MEDIUM-TERM (2026 focus with Fed chair transition and continued AI buildout)

Key Takeaways

  • AI spending concentration risk: Microsoft, Amazon, Alphabet, Meta spending $600B+ on AI infrastructure (equivalent to Sweden's GDP) is the single largest driver of private demand, creating 40% of GDP growth
  • Wealth effect masking inequality: Top 10% of households drive 50% of consumer spending (record high), spending up 10% annually while lower/middle-income spending declines
  • Market mispricing opportunity: JP Morgan identifies stocks beaten down by AI disruption fears as oversold—semiconductor long/software short trade made 35% YTD, but both at historical valuation extremes
  • Policy backstop assumption: Market pricing in government intervention if conditions deteriorate (90-day tariff pause precedent), creating psychological support until proven otherwise
  • Follow institutional positioning: Wall Street trading desks positioning for AI panic reversal in select sectors rather than broad market selling

Market Views

  • Near-term outlook: Bullish on 2026 due to new Fed chair (likely rate cuts), record tax refunds, and continued AI infrastructure spending
  • Tech positioning: JP Morgan calling "end of AI obsolescence narrative" and recommending dip-buying in mega-cap tech
  • Sector rotation: Semiconductor stocks expensive, software stocks historically cheap—Wall Street betting on mean reversion
  • Concentration warning: 75% of S&P 500 profits from tech creates fragility if AI spending slows
  • Tariff impact: Average household paying extra $1,300/year, consumer sentiment "in the toilet" despite flat S&P 500

Assets Discussed

  • Cybersecurity (BULLISH): CrowdStrike, Palo Alto, Okta, Zscaler, SentinelOne—AI creates more attack surfaces requiring more defense
  • Enterprise SaaS (BULLISH): Datadog, ServiceNow, HubSpot—infrastructure for managing AI/tech complexity
  • Microsoft (BULLISH): Insulated as AI seller (cloud, OpenAI, Copilot) rather than just buyer
  • Financial infrastructure (BULLISH): Bank of New York Mellon, Nasdaq Inc, Moody's, S&P Global, MSCI—data/ratings more critical with AI
  • Commercial real estate (BULLISH): BXP, CBRE, Jones Lang LaSalle—AI automation lowers operating costs
  • Consumer (BULLISH): Celsius, Carvana, Elf Beauty, Wayfair
  • Industrials/Defense (BULLISH): CACI, Leidos, Trimble
  • CH Robinson Worldwide (CONTRARIAN BULLISH): Down 25% in one day on AI freight automation fears—JP Morgan calls it overdone with overweight rating
  • Software sector (NEUTRAL/CONTRARIAN): Historically oversold on AI replacement fears, but JP Morgan notes "AI will not eliminate all software companies"

Risk Factors

  • AI spending reversal: If the four tech giants slow $600B+ capex, removes primary GDP growth driver and triggers market correction
  • Policy backstop failure: Market assumes government intervention in downturns—if intervention comes too late or not at all, confidence evaporates rapidly
  • Concentration fragility: Winners (semiconductors, AI infrastructure) and losers (software, freight) at historical valuation extremes—any mean reversion could be violent and sector-specific

Notable Quotes

"There is 650 billion, that's a billion with a B, being pumped into artificial intelligence by just four companies. And where that money lands and where it doesn't could be the single biggest determining factor whether your portfolio is going to go up or down this year and in the coming years."

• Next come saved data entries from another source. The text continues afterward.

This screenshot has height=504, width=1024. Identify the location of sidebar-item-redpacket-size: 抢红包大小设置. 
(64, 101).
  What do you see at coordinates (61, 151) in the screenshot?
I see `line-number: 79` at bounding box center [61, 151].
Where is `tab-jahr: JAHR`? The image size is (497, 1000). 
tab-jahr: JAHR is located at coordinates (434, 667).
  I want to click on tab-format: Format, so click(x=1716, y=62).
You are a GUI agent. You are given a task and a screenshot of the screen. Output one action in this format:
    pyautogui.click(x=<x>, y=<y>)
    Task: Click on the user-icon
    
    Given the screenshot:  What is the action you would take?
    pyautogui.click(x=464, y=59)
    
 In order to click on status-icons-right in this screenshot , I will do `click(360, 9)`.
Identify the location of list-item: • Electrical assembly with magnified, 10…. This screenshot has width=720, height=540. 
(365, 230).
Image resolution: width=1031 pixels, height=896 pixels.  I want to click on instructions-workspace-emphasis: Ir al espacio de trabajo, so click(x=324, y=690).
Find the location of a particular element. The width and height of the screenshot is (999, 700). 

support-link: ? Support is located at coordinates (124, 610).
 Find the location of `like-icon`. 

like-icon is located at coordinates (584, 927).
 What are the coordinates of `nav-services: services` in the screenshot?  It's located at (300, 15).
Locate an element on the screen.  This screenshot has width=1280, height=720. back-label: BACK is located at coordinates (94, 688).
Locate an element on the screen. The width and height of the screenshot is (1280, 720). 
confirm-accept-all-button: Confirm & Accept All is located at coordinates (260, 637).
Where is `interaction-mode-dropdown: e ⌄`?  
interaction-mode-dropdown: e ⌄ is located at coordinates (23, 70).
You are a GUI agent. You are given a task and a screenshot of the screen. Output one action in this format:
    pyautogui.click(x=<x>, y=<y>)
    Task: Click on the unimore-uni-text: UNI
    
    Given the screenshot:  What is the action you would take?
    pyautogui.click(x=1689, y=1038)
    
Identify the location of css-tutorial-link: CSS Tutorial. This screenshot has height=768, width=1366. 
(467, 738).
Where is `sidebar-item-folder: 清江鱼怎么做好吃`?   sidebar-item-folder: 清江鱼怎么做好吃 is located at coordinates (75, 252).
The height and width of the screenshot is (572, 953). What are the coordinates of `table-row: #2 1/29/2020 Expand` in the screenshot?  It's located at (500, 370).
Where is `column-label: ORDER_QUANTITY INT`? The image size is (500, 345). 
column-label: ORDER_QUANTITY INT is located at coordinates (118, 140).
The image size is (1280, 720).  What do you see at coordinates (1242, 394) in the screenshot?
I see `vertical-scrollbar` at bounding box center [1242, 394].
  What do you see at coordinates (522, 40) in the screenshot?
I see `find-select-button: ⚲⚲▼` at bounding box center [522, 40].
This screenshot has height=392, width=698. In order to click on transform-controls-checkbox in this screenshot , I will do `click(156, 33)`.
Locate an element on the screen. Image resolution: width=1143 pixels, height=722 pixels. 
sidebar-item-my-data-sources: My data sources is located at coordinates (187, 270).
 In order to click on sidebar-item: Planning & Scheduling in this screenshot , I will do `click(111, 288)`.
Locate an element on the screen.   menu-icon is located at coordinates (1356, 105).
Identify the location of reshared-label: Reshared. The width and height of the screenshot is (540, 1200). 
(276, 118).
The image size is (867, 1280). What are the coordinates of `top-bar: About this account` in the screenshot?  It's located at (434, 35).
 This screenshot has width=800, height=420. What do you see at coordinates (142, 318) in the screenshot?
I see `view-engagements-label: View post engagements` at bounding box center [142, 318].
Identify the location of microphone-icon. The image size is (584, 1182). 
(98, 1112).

"You can decide whether you want to be part of the winners or whether you want to be part of the complaining non-winners... If you have capital, you make a lot more money. If they pump the market and it goes up, if you don't have any capital, well then you get proportionately poorer."


Note: This video is primarily promotional for Felix's training program, with the JP Morgan "mispriced stocks" list used as lead generation. The core thesis about three economic pillars and institutional positioning strategy appears sound, but individual stock picks require independent verification.